*Instructions for the task:* In the listing below, find the line with "Powered by Shopify (289, 1490)" and copy every line from there up to and including the line with "Business (19, 137)", exactly and without pictures.

■ ■ ■ ■ ■ ■ ■

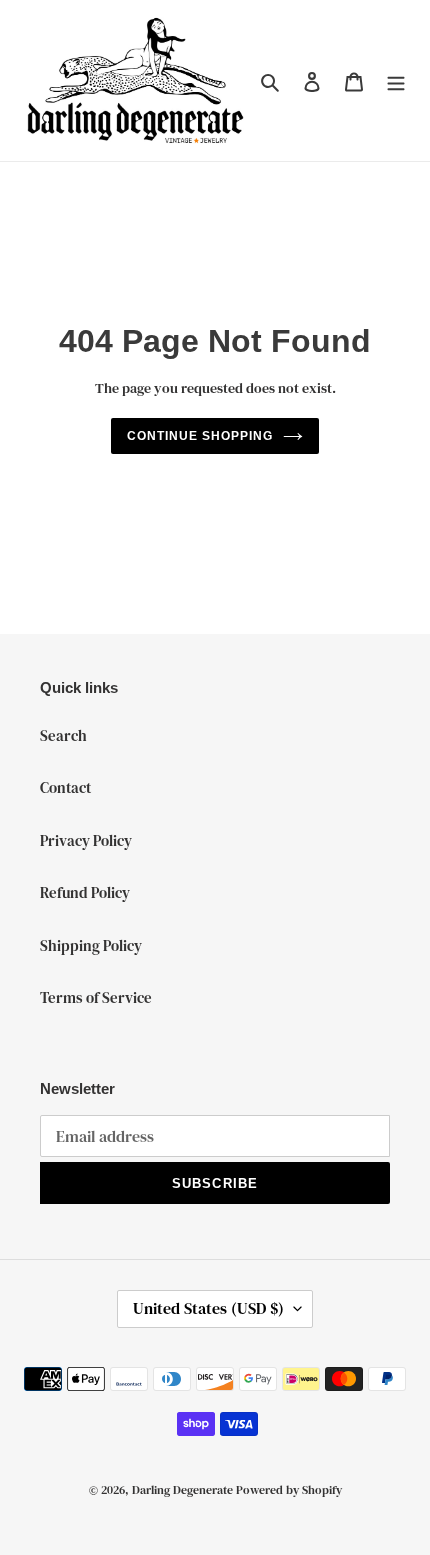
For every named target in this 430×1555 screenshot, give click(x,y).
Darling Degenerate (182, 1490)
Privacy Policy (86, 840)
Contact (65, 787)
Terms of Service (96, 997)
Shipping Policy (91, 945)
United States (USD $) (208, 1308)
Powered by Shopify (289, 1490)
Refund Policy (85, 892)
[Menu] (396, 80)
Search (63, 735)
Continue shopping (200, 436)
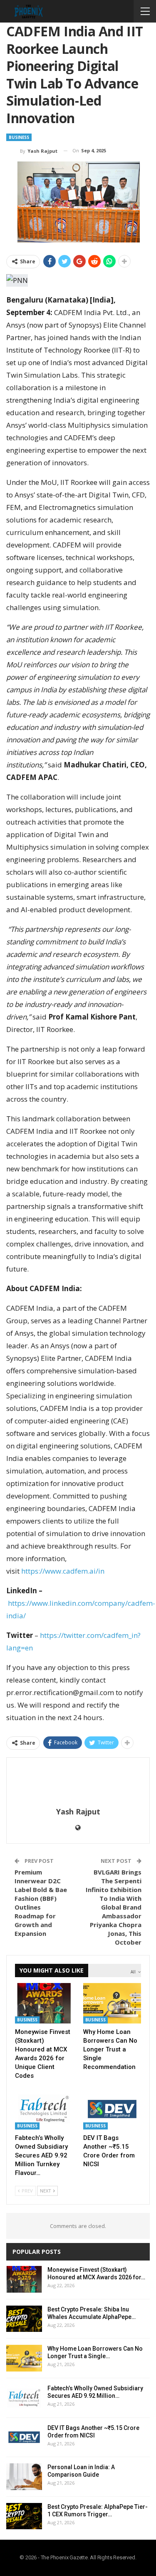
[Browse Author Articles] (78, 1782)
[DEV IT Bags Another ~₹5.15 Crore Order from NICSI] (112, 2109)
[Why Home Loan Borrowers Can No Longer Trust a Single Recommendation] (112, 2003)
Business (19, 137)
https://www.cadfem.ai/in (62, 1571)
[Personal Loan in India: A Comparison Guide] (24, 2476)
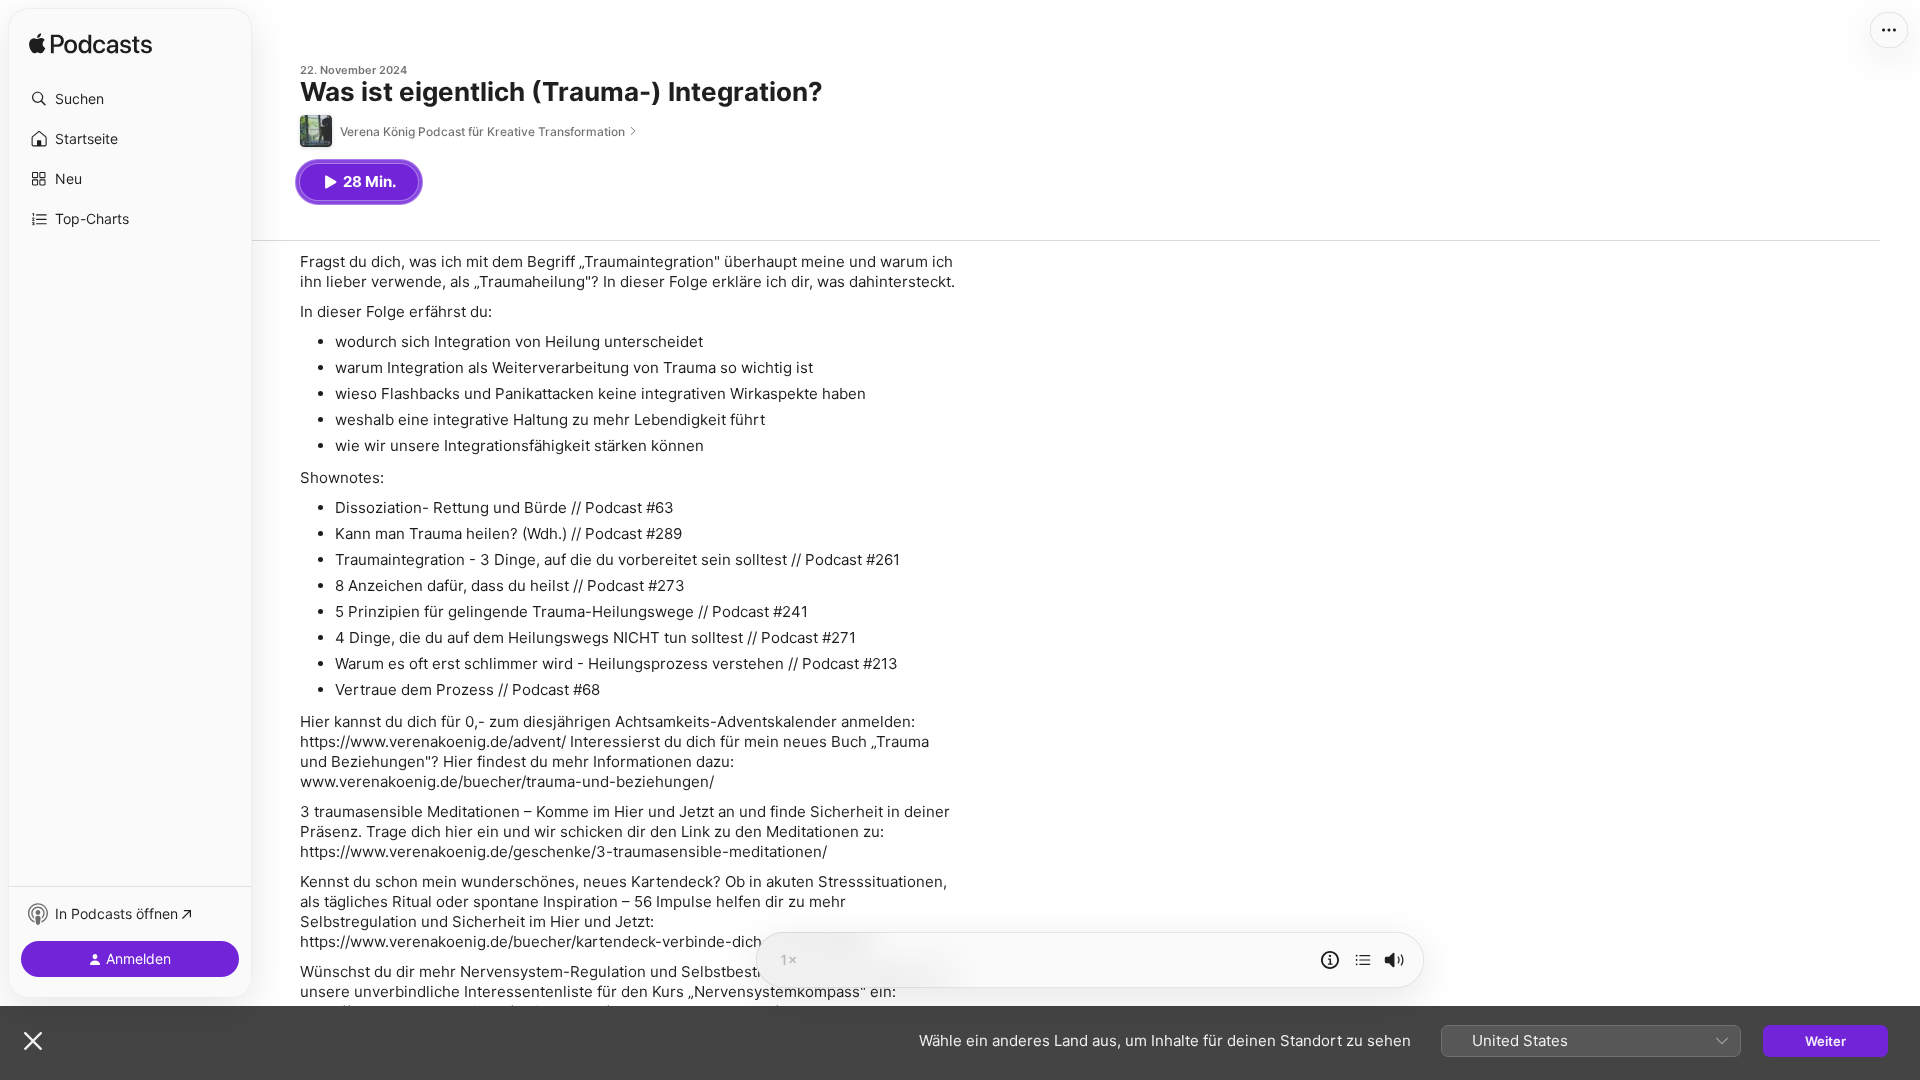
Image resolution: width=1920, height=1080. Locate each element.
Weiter (1825, 1041)
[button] (130, 99)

■ ■ ■ ■ ■ ■ ■

*Answer to the exercise:*
Powered by Shopify (289, 1490)
Refund Policy (85, 892)
[Menu] (396, 80)
Search (63, 735)
Continue shopping (200, 436)
[Browse Author Articles] (78, 1782)
[DEV IT Bags Another ~₹5.15 Crore Order from NICSI] (112, 2109)
[Why Home Loan Borrowers Can No Longer Trust a Single Recommendation] (112, 2003)
Business (19, 137)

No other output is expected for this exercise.